Upon learning of the loss of the Fairport, Churchill wrote in his memoir, Roosevelt directed immediately that 300 more engines for the Shermans be loaded and sent to North Africa. This “fast ship” actually overtook the convoy. The first ships of the convoy, Churchill continued, reached Port Said on September 2 with 193 Shermans and twenty-eight 105mm (antitank) howitzers. The rest of the ships arrived September 5. The actual number of weapons delivered to Port Said was 317 Sherman tanks and ninety-four 105mm antitank guns.

• Six American Army Air Forces groups: three fighter, one medium bomber, and one heavy bomber (B-24s). One fighter group, the 57th, composed of seventy P-40s, was rushed overseas on the aircraft carrier Ranger. Departing the States on July 1, she was escorted by Task Force 22: the heavy cruiser Augusta, the brand-new light cruiser Juneau, and six destroyers. As before, Ranger launched these planes while at sea off the Gold Coast (on July 19). They flew to Accra, Ghana, thence to Egypt.

The rest of these air groups plus 4,000 Army Air Forces ground personnel began moving to North Africa by ship or other means in July. In addition, Roosevelt diverted to North Africa forty A-20 medium bombers, which had been en route to the Soviet Union, plus a special group of twenty-five B-24s en route to China* and transferred the twenty-four heavy bombers of the Tenth Air Force from India to Egypt.

Churchill boarded a Boeing Flying Clipper at Baltimore on June 25 for the return trip to the British Isles. Fortunately for Britain, Erwin Rommel’s Afrika Korps ran low on gasoline, ammunition, and other supplies, and could not advance into Egypt beyond El Alamein. In subsequent weeks, Churchill swept a broom through the top echelons of his Middle East forces, appointing Harold Alexander as Commander in Chief, and Bernard Law Montgomery as commanding general of the Eighth Army. These new generals were to benefit spectacularly from the arrival in North Africa of the American Sherman tanks, 105mm (antitank) howitzers, and airpower, and by new breaks into German Army Enigma.

Notwithstanding the Argonaut talks, American and British global war planners were still at sixes and sevens.

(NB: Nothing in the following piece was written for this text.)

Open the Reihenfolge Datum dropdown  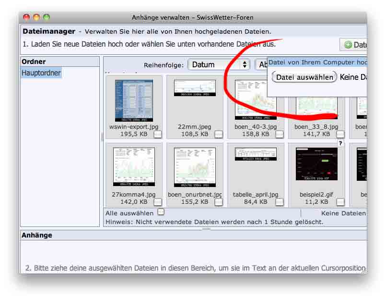(x=219, y=65)
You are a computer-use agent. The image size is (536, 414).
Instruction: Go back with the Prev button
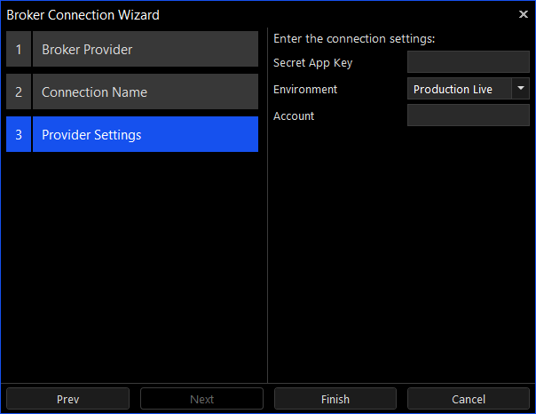point(67,399)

In view of the German advances in the Soviet Union, Marshall still wanted to carry out Sledgehammer in 1942. Contrarily, the British still opposed Sledgehammer and because of the threat Rommel posed to Egypt and the Middle East, urged Gymnast (renamed Torch), the invasion of Vichy French Algeria and Morocco.

To resolve this impasse, Roosevelt, who favored Torch, sent King and Marshall, who did not, to London to confer with Churchill, Harry Hopkins, and Dwight Eisenhower, who had only just arrived to command all American forces in Europe. King and Marshall departed by air on July 16 and arrived in London the next day. The upshot of these talks was that at British insistence, Sledgehammer was finally abandoned and Torch took its place. It was to be staged when the shipping situation permitted, hopefully in October.